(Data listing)
☆ ☆ ☆ ☆ ☆ ☆ ☆

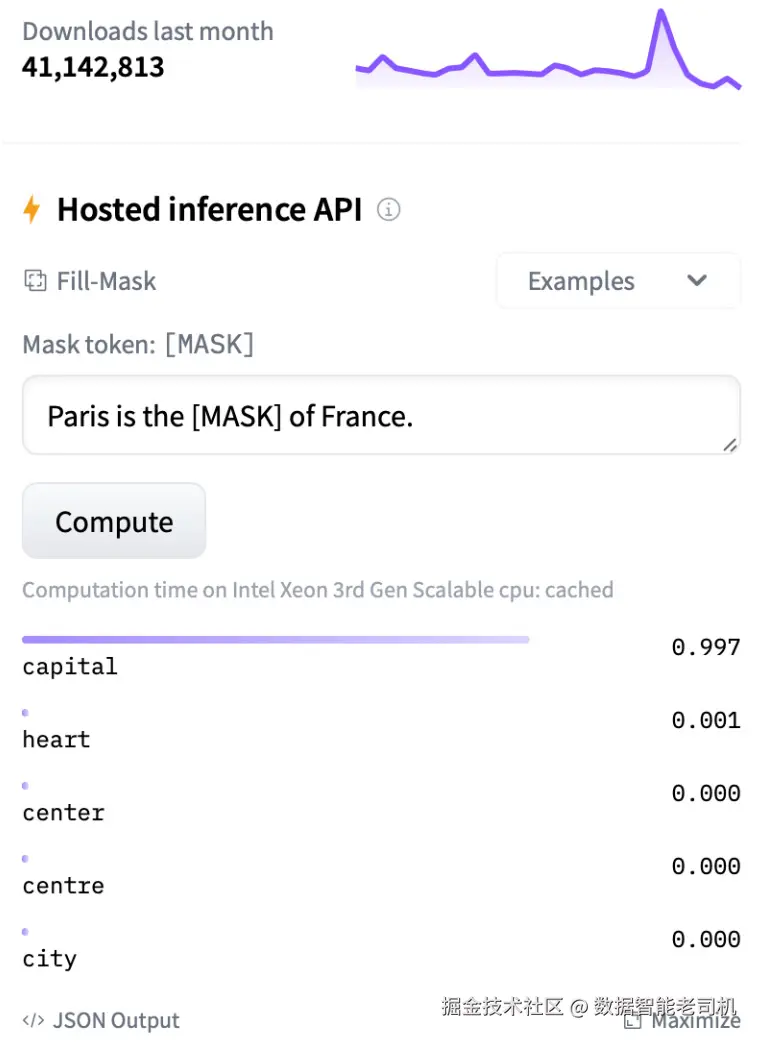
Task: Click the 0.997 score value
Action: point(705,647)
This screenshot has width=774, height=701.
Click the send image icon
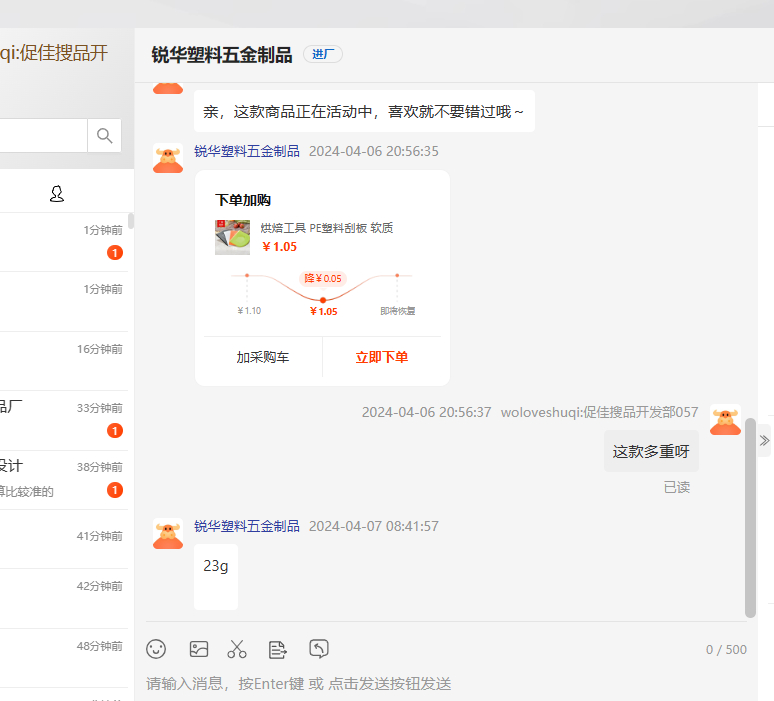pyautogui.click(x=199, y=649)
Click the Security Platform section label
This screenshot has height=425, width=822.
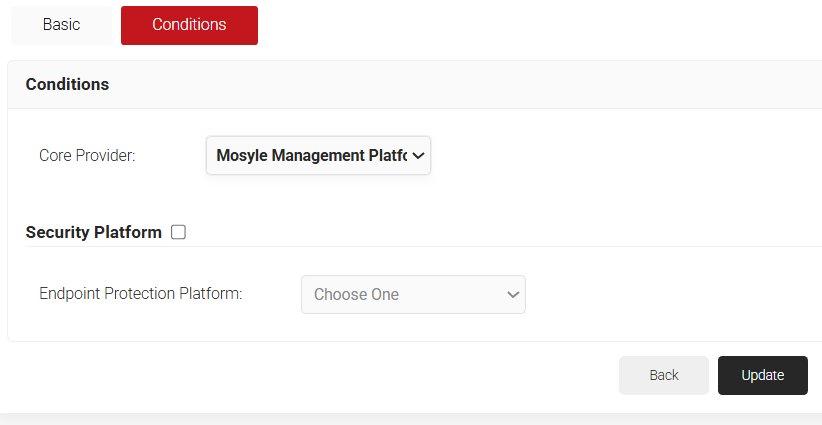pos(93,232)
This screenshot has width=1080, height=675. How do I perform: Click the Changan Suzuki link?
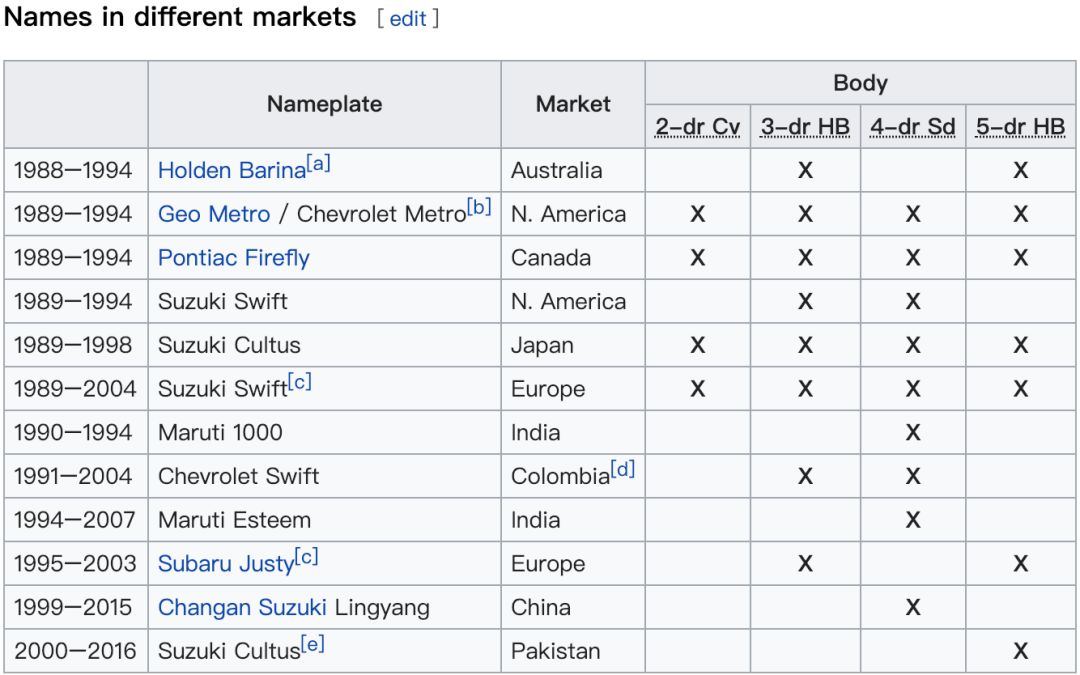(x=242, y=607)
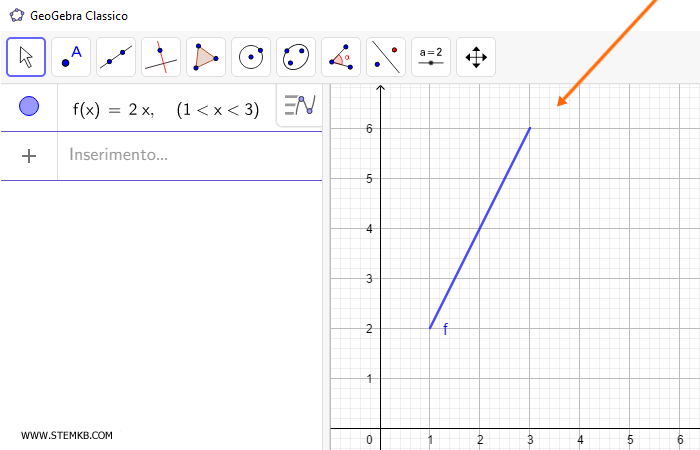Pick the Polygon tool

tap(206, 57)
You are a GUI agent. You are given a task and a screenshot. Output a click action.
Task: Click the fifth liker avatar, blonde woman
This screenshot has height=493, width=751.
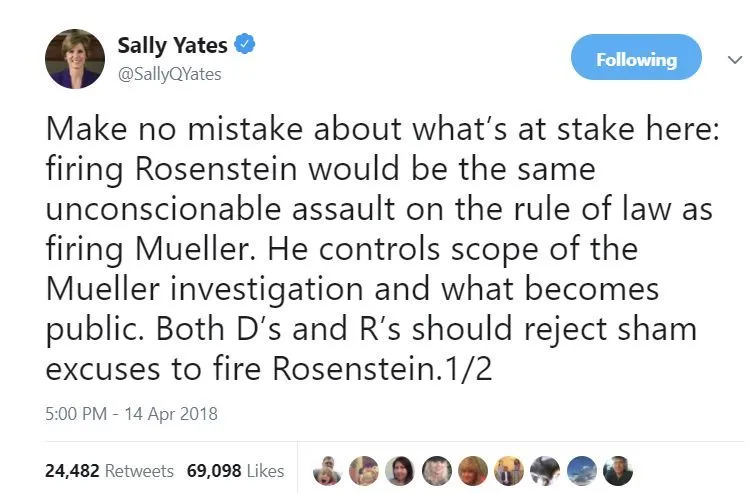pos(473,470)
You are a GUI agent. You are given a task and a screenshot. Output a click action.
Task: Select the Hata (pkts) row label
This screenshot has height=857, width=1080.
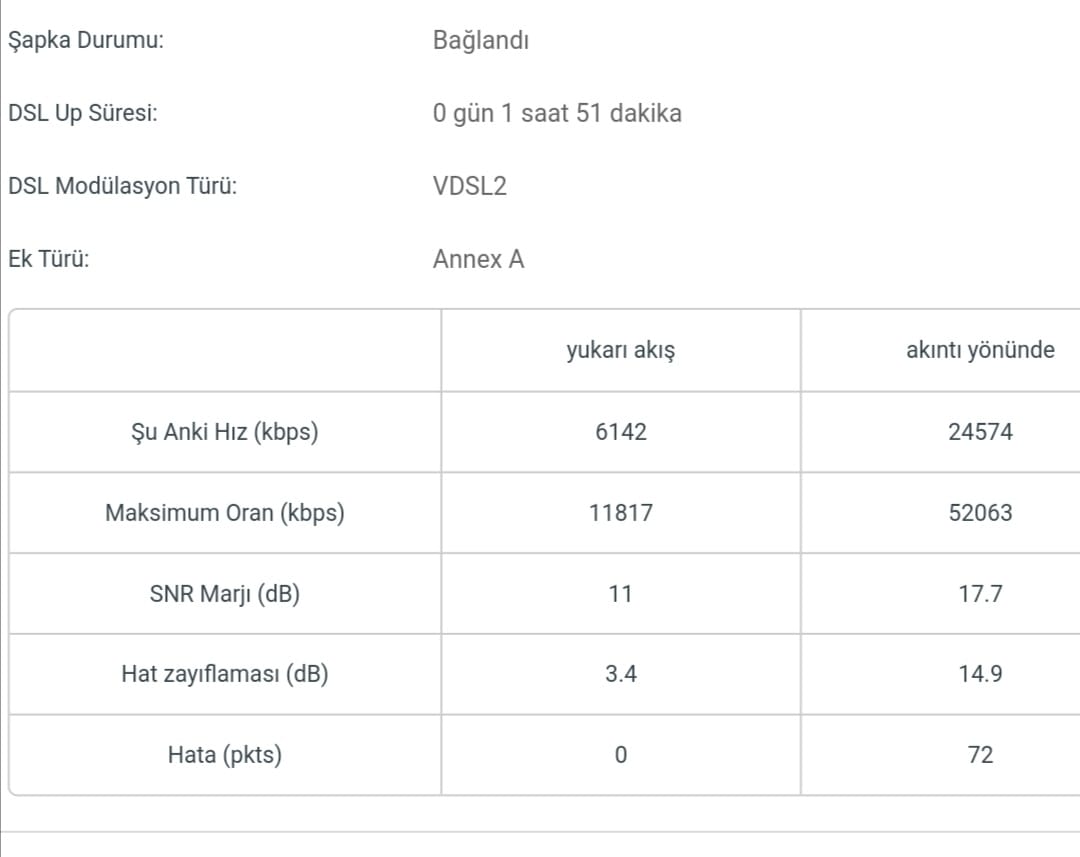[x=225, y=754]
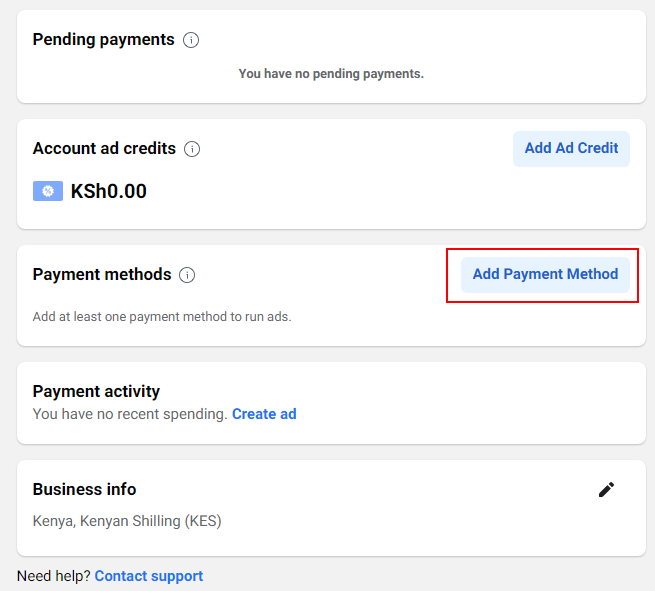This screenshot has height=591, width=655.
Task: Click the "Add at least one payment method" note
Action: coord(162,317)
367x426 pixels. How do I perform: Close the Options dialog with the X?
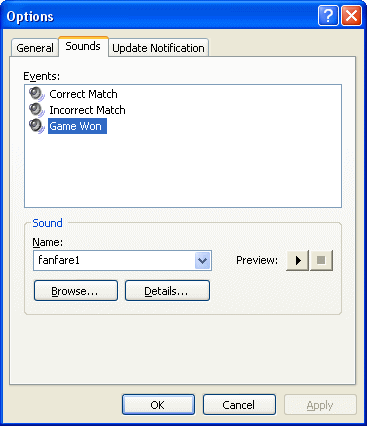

☆ ☆ ☆ ☆ ☆ ☆ ☆

- _Work required_: Format every line of the data above as a JSON list of strings, one string per line, skipping blank lines. Leave the pictures out of the answer.

- _Full answer_:
[
  "Task: Click the 0.997 score value",
  "Action: point(705,647)",
  "This screenshot has width=774, height=701.",
  "Click the send image icon",
  "pyautogui.click(x=199, y=649)",
  "Click the Security Platform section label",
  "This screenshot has height=425, width=822.",
  "pos(93,232)",
  "This screenshot has width=1080, height=675. How do I perform: Click the Changan Suzuki link?",
  "(x=242, y=607)",
  "Pick the Polygon tool",
  "tap(206, 57)",
  "You are a GUI agent. You are given a task and a screenshot. Output a click action.",
  "Task: Click the fifth liker avatar, blonde woman",
  "This screenshot has height=493, width=751.",
  "pos(473,470)",
  "You are a GUI agent. You are given a task and a screenshot. Output a click action.",
  "Task: Select the Hata (pkts) row label",
  "This screenshot has height=857, width=1080.",
  "[x=225, y=754]",
  "This screenshot has height=591, width=655.",
  "Task: Click the \"Add at least one payment method\" note",
  "Action: coord(162,317)",
  "367x426 pixels. How do I perform: Close the Options dialog with the X?"
]